Sunday, 9 February 2014

Aylesbury Vale

Aylesbury planning crisis may hit Winslow

 
A lack of five year land supply has hit many districts around the country, undermining local planning and leading to many unplanned speculative developments being approved by the planning inspectorate under the presumption in favour of sustainable development. Now it is the turn of Aylesbury Vale to be in the face of a planning storm. After a planning inspector said the number of homes anticipated by the Vale of Aylesbury Plan was too low, and the council had failed in its duty to cooperate, the plan has been withdrawn.
 

Councillors are suggesting that the number of homes planned will have to rise substantially. An Aylesbury Vale council paper sets out the four year saga. The council will need a revise its plan at a time when it is axing 13 posts from its planning department.

 
A public inquiry into three housing schemes totalling 3,000 homes at Hampden Fields, Fleet Marston and Weedon Hill on the outskirts of Aylesbury finished in December.

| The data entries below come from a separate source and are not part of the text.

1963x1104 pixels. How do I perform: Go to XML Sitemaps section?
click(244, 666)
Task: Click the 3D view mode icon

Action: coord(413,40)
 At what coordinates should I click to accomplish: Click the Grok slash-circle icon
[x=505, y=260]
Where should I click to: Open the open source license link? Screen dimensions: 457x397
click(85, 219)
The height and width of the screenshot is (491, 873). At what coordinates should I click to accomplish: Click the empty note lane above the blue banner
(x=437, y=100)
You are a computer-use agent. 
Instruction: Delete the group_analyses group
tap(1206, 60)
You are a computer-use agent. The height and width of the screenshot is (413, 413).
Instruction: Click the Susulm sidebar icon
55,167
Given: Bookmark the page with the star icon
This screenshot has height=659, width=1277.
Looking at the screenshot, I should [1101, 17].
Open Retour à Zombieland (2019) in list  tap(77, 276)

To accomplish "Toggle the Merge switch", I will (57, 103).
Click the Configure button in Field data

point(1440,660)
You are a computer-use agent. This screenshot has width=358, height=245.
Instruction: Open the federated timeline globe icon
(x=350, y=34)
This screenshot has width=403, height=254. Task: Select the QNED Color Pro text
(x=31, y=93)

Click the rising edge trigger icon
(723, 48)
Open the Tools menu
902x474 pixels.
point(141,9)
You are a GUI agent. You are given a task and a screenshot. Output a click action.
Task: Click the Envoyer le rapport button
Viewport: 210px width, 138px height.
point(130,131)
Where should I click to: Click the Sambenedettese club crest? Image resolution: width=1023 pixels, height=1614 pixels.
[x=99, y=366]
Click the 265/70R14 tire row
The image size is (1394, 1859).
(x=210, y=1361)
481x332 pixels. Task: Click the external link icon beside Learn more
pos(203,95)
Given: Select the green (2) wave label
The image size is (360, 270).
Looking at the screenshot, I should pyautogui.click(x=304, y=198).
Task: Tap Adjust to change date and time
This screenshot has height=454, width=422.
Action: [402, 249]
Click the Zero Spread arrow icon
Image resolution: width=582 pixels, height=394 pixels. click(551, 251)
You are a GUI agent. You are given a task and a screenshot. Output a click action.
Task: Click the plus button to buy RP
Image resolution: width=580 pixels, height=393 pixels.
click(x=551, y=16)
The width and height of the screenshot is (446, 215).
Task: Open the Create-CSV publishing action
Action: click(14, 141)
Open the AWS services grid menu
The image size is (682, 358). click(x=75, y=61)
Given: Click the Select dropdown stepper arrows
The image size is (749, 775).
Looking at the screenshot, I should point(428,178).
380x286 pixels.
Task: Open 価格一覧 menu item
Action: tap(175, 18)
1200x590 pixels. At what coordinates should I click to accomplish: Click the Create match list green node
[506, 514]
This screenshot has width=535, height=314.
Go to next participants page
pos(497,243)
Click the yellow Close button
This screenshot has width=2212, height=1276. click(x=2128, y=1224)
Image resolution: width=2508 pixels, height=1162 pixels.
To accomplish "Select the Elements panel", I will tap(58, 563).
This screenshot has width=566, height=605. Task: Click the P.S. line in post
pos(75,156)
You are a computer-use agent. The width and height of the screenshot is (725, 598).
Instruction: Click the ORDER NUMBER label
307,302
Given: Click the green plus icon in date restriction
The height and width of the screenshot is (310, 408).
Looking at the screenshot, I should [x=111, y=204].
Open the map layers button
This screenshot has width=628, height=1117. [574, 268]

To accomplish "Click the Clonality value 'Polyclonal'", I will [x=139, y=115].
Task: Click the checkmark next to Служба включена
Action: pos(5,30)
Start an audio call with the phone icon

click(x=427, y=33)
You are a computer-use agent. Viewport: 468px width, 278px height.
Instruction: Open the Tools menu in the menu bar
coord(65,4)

These schemes have been strongly opposed, but could now be approved under the presumption in favour of sustainable development, even though they conflict with the draft Vale of Aylesbury Plan. 

 
Eyes will also turn to the small town of Winslow, on East West Rail, between Aylesbury and Buckingham. Aylesbury Vale’s planning committee recently approved 250 homes on land adjacent to Furze Lane, Winslow. The development is in line with the emerging Winslow neighbourhood plan. The same committee threw out a bid by Gladman developments to build 200 houses outside the planned area. Gladman, which wants to double the size of Winslow, has had a number of applications rejected and may now be expected to appeal on the basis of five year land supply and the presumption in favour of sustainable development. 

 
The draft Winslow neighbourhood plan is to be examined on 14 February. This examination is set to become an important test case on whether a neighbourhood plan can proceed in the absence of a up-to-date local plan and a substantial fall in housing land supply as demanded by the National Planning Policy Framework.